A TCC tem-se mostrado útil e eficaz, principalmente no que respeita à modificação do sistema de crenças e dos pensamentos/sentimentos associados à alimentação e à imagem corporal. Ao incidir diretamente nos padrões alimentares perturbados, os seus antecedentes, preocupação excessiva com alimentação, peso e imagem corporal ajuda a melhorar cognições relacionadas com a alimentação e com o corpo. No entanto, apesar do foco de intervenção se debruçar maioritariamente nas questões alimentares e imagem corporal, nos últimos anos tem ampliado o seu campo de atuação a questões relacionadas com a promoção de habilidades sociais, melhoria da autoestima e perfeccionismo. Ou seja, aqui há um investimento para além do tratamento da perturbação alimentar. Dá-se atenção à ansiedade, autoestima, autoeficácia e desenvolvem-se outras competências que vão ajudar o paciente a sustentar-se no futuro autonomamente.
De que forma o psicólogo me pode ajudar?
É fundamental perceber que cada tratamento é único, mesmo que semiestruturado, atendendo às particularidades de cada indivíduo (os sintomas).

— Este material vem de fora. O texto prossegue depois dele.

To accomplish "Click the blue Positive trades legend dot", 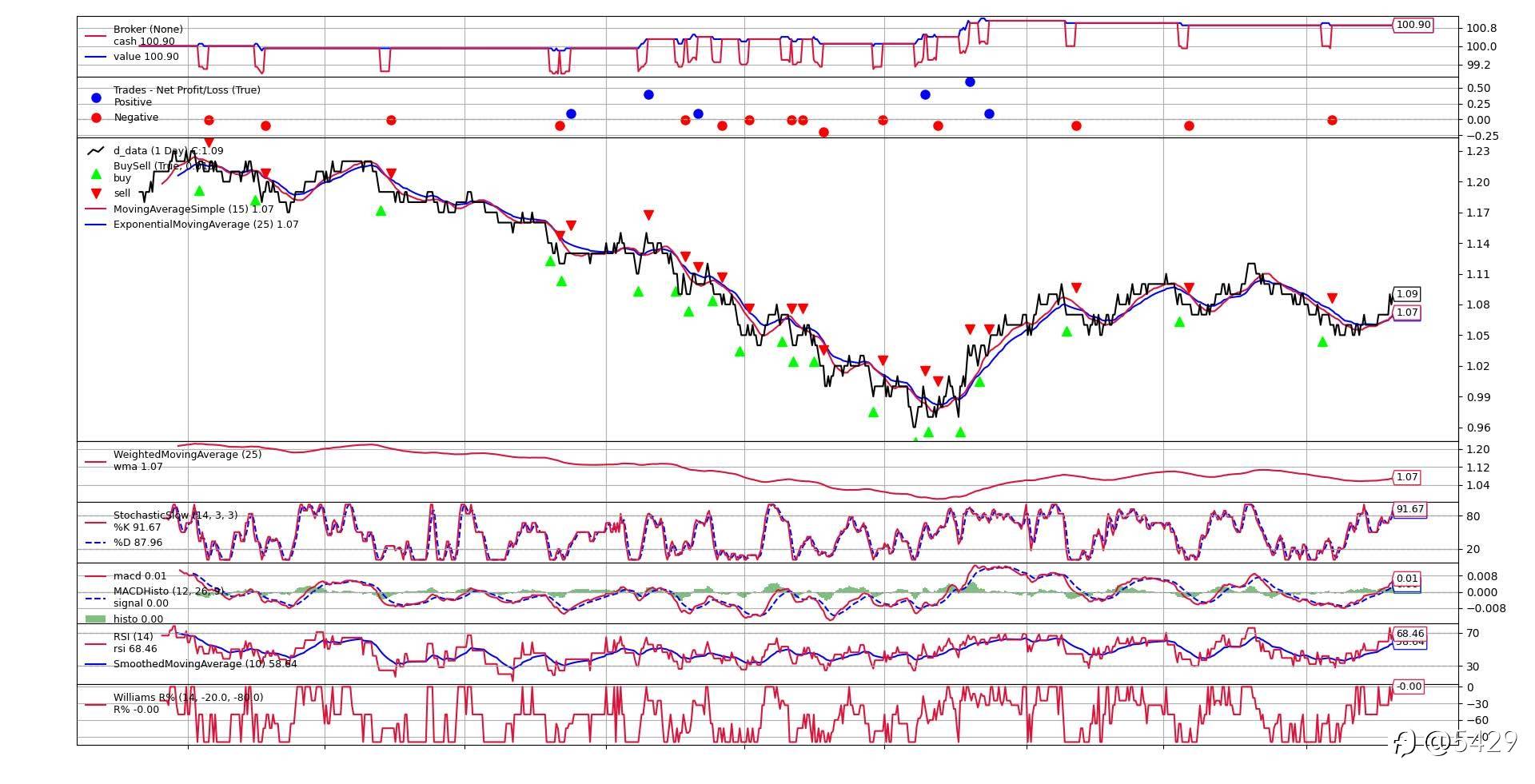I will coord(97,98).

O campo de atuação do psicólogo nas perturbações alimentares, mais concretamente nas perturbações alimentares passa por:
- guiar e reconhecer os pensamentos, sentimentos e comportamentos para com a comida (daí a importância da equipa multidisciplinar e em particular do nutricionista, no que toca a escolhas por determinados alimentos);
- ajudar a perceber crenças que o paciente tem e descobrir memórias afetivas e sensações em relação a determinados alimentos e circunstâncias que o tornam mais vulnerável;
- perceber expetativas em relação ao tratamento, a si próprio, à alimentação e comportamento e avaliar se essas expetativas são realistas, saudáveis, sustentáveis;
- ajudar o paciente a aderir ao tratamento e à restante equipa multidisciplinar e a comprometer-se mesmo perante manutenção do quadro ou perante recaídas;
- atuar na rigidez – flexibilidade, sentimento de culpa, perfecionismo, autocriticismo, baixa autoestima, baixa autoconfiança e baixa autoeficácia alimentar;
- ajudar o paciente a refletir sobre a sua imagem corporal;
- ter um papel psicoeducativo, tanto com a família como com o paciente, no que toca a informação relacionada com a perturbação alimentar e ao que lhe está associado (i.e., piora da qualidade de vida, efeitos psicológicos, físicos e sociais em manter o comportamento; indução de vómito não elimina todo o alimento ingerido; efeito nefasto de laxantes e diuréticos; diferença entre fome física e fome emocional);
- ajudar a melhorar a relação com a comida retirando a culpa ao comer;
- ajudar no treino de resolução de problemas e de regulação emocional.
Conclusão
O papel do psicólogo na Compulsão alimentar é muito concreto, embora deva atuar não apenas no comportamento alimentar mas também no que faz a pessoa a recorrer à comida como forma de se auto-regular.
Das diferentes abordagens utilizadas os estudos são unânimes quanto à Terapia Cognitivo Comportamental como sendo a mais rápida e eficaz na remissão de comportamentos compulsivos.